Morphological Convolutional Neural Networks for Hyperspectral Image Classification

Abstract

Convolutional neural networks (CNNs) have become quite popular for solving many different tasks in remote sensing data processing. The convolution is a linear operation, which extracts features from the input data. However, nonlinear operations are able to better characterize the internal relationships and hidden patterns within complex remote sensing data, such as hyperspectral images (HSIs). Morphological operations are powerful nonlinear transformations for feature extraction that preserve the essential characteristics of the image, such as borders, shape, and structural information. In this article, a new end-to-end morphological deep learning framework (called MorphConvHyperNet) is introduced.
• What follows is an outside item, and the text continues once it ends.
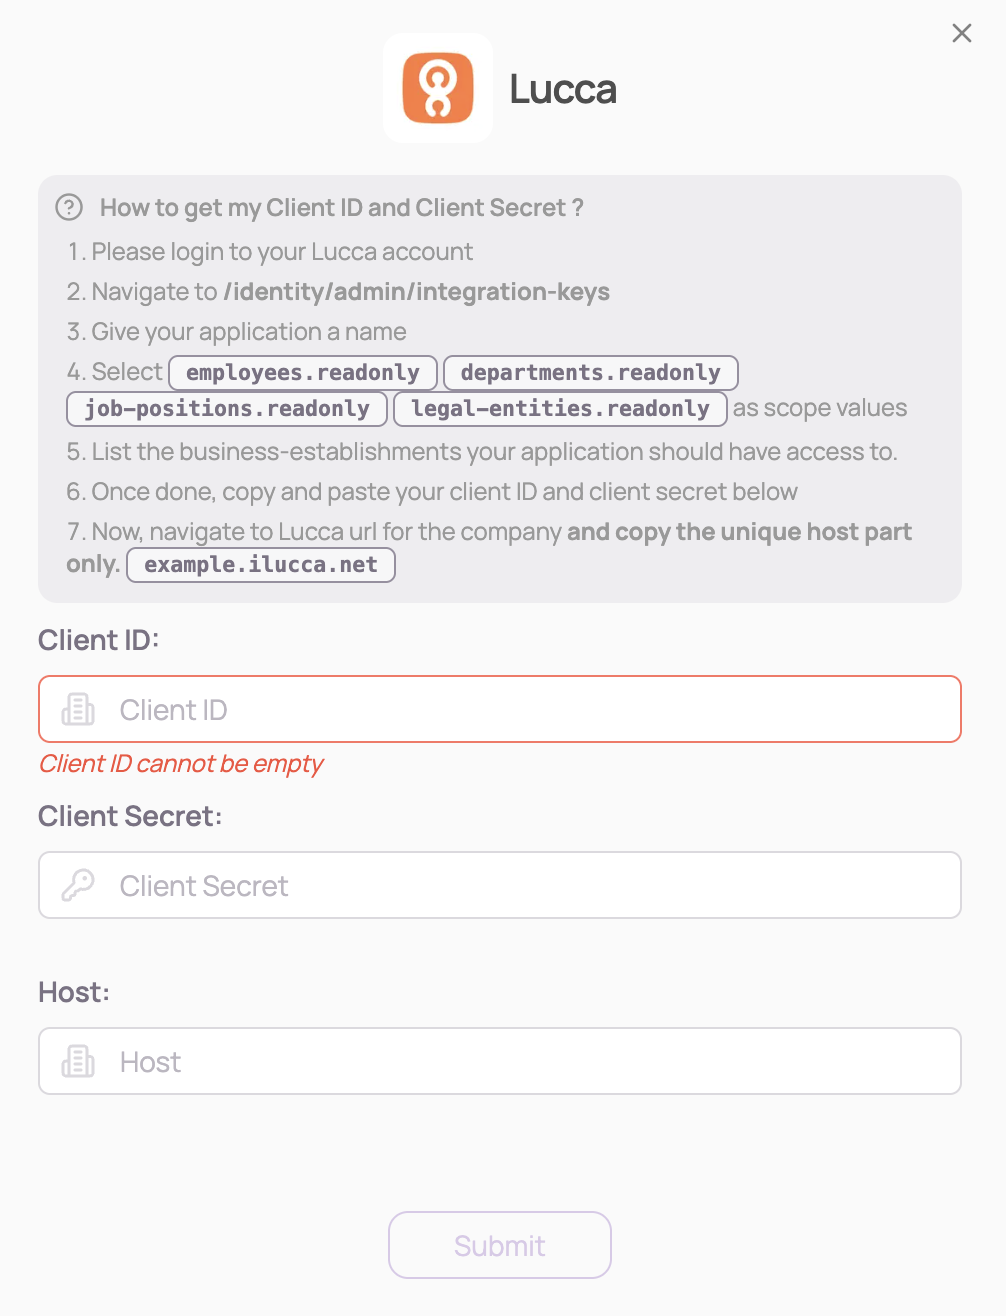
Task: Click the orange Lucca logo icon
Action: [x=438, y=88]
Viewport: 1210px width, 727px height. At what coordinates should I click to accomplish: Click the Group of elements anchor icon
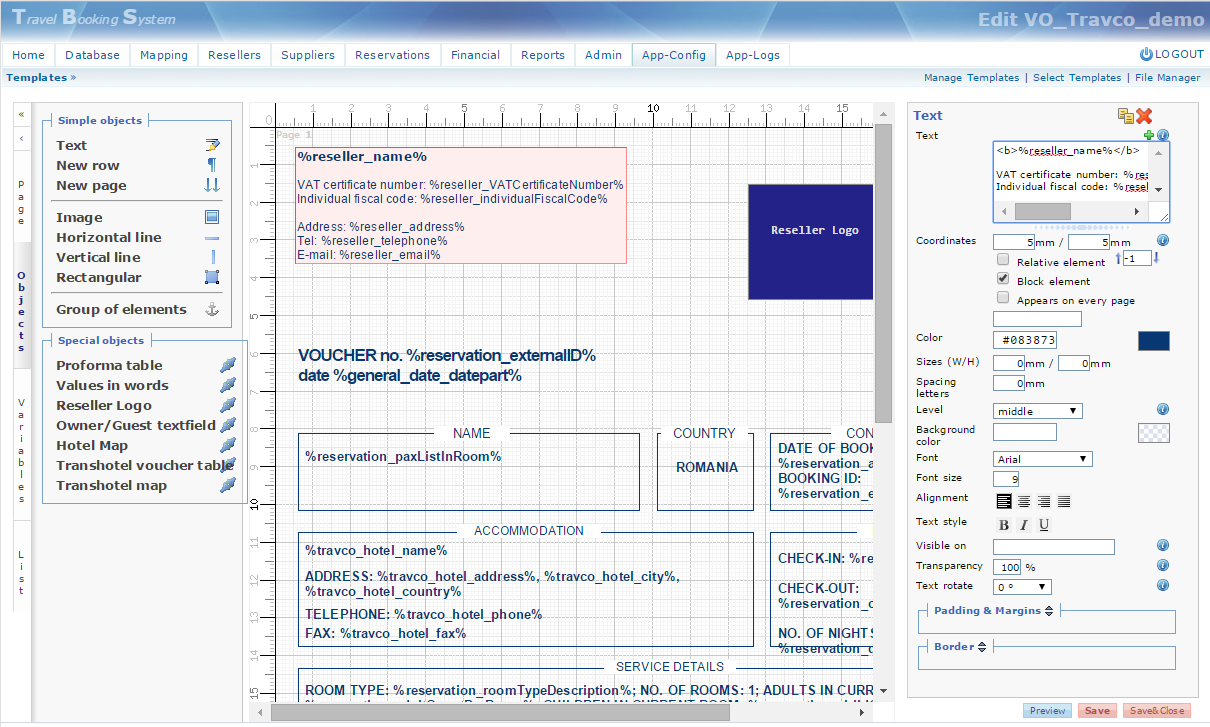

The proposed approach efficiently models nonlinear information during the training process of HSI classification. Specifically, our method includes spectral and spatial morphological blocks to extract relevant features from the HSI input data. These morphological blocks consist of two basic 2-D morphological operators (erosion and dilation) in the respective layers, followed by a weighted combination of the feature maps. Both layers can successfully encode the nonlinear information related to shape and size, playing an important role in classification performance. Our experimental results, obtained on five widely used HSIs, reveal that our newly proposed MorphConvHyperNet offers comparable (and even superior) performance when compared to traditional 2-D and 3-D CNNs for HSI classification.